→ **EXERCISE TASKS**:
1) In the passage on Torquay's seven hills, in what year was the Lodge of the Seven Hills Masonic Temple founded?
2) Carry on the passage about Torquay's seven hills from the point where it stops.
— begin EXCERPT TO READ —
The English Riviera website comments that Torquay’s, “famous seven hills provide the backdrop to a waterfront scene that matches anything you’ll find on the French Riviera”; and Devon Live claims that, “Everybody knows that Torquay, like Rome, is built on seven hills.”
The idea of seven hills has been eagerly adopted locally and we have the Lodge of the Seven Hills Masonic Temple, founded in 1949, and the Seven Hills Amateur Boxing Club.
So, are there seven hills, and was Torquay built on them?
Sadly, this is another one of those Edwardian myths.
First of all, there isn’t a definitive list, though the following have been suggested: Westhill, Barton Hill, Daccombe Hill, Sherwell Hill, Sheddon Hill, Stentiford Hill & Braddon Hill.
Some of these candidates are quite unlikely. Daccombe is a very long way from the original rural communities of Torre and the Strand; while Shedden Hill was only named in the 1850s.
— end EXCERPT TO READ —
— begin RECORDED INFORMATION —
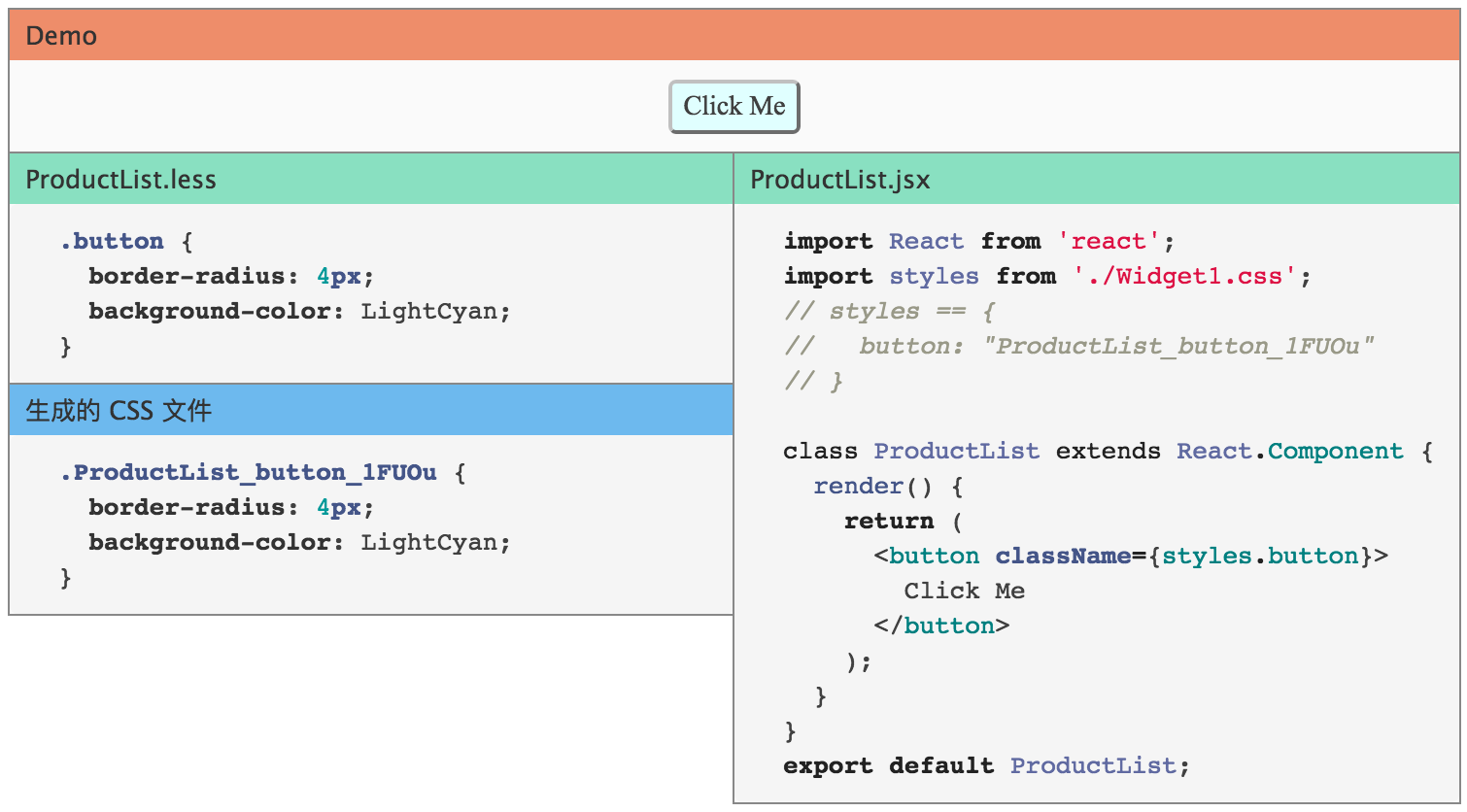Click the Demo panel header
This screenshot has width=1467, height=812.
pyautogui.click(x=734, y=36)
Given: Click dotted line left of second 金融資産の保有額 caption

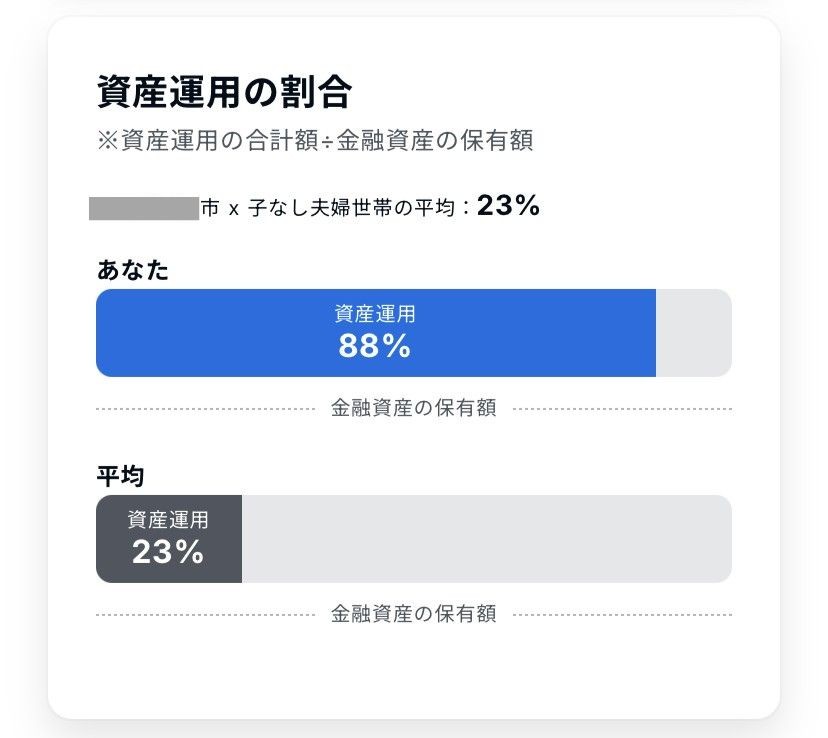Looking at the screenshot, I should point(205,615).
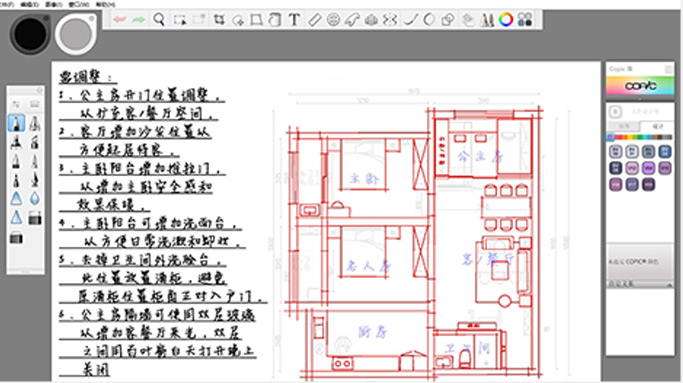Collapse the Copic banner arrow
Screen dimensions: 683x383
pos(640,99)
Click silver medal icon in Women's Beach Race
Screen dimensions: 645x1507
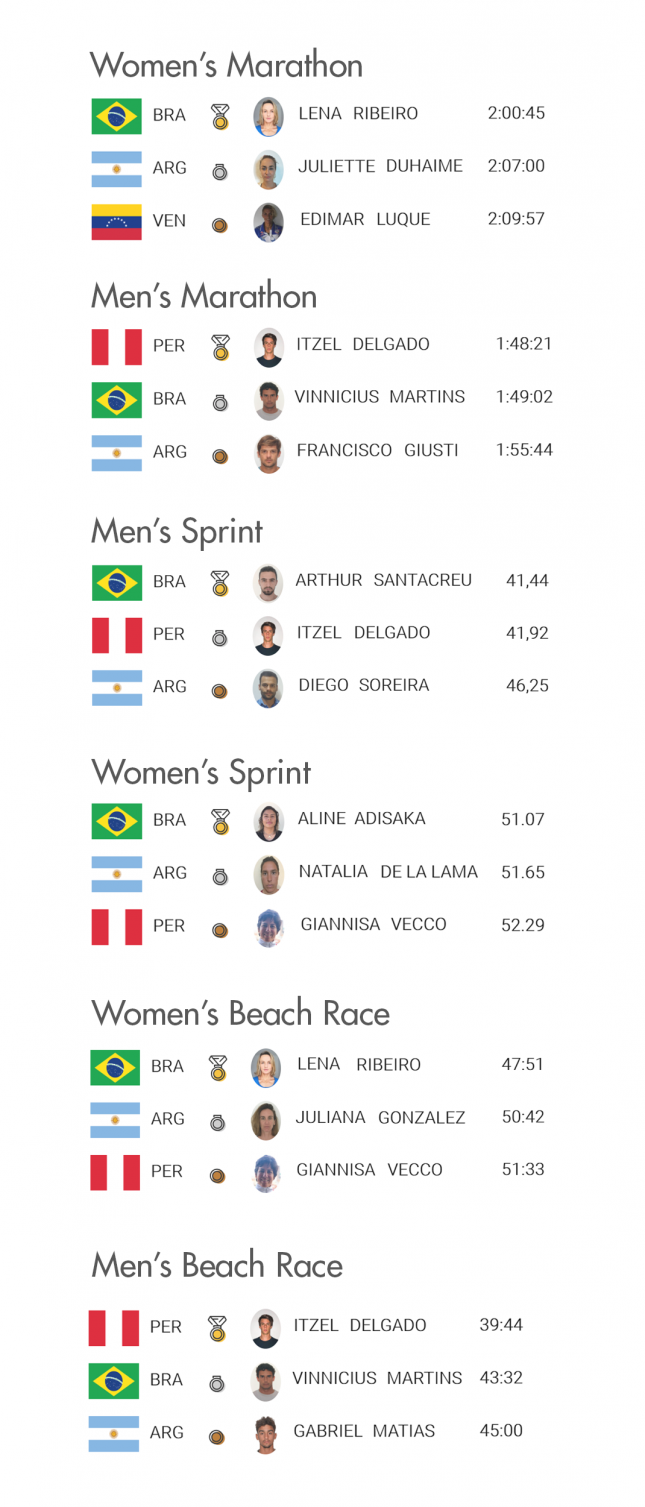click(217, 1124)
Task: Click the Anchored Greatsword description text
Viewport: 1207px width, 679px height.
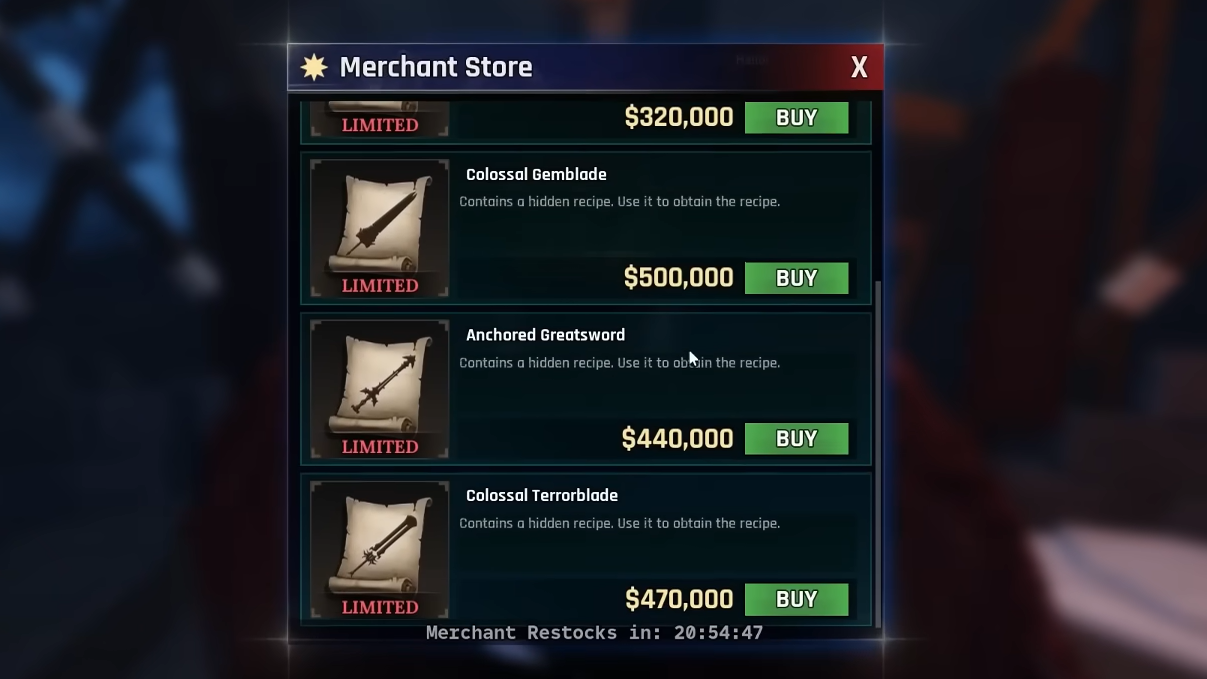Action: pyautogui.click(x=619, y=363)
— end RECORDED INFORMATION —
→ **ANSWERS GIVEN**:
1) 1949

2)
We’re not even sure of the actual number of hills. AJ Jukes-Browne in 1907 in ‘The Hills and Valleys of Torquay’ identified eight:
“It was the boast of ancient Rome that the city stood on seven hills, but in this respect Torquay can claim still greater distinction, for our town spreads over no fewer than eight hills, some of which are higher than those of Rome. On the southern front, presenting bold precipices to the bay, are three fine hills: Waldon Hill, rising above the well known ‘Rock Walk’ to a height of 200 feet above the sea; Vane Hill and its prolongation into Daddy Hole Plain, which are both more than 200 feet high; lastly the wooded and winding slopes of Lincombe Hill with its central ridge which reaches an elevation of 400 feet above the sea. North of the last is the long ridge of Warberry Hill, the summit of which is the crowning height of Torquay (448 feet), and from it descend the western spurs which are known as the Braddons Hill and Stentiford’s Hill. Beyond these, to the North-West, are the smaller eminences of Castle Hill and Torre Hill. These are the eight central hills.”
‘Torquay’ certainly wasn’t originally built on seven hills as there wasn’t a Torquay.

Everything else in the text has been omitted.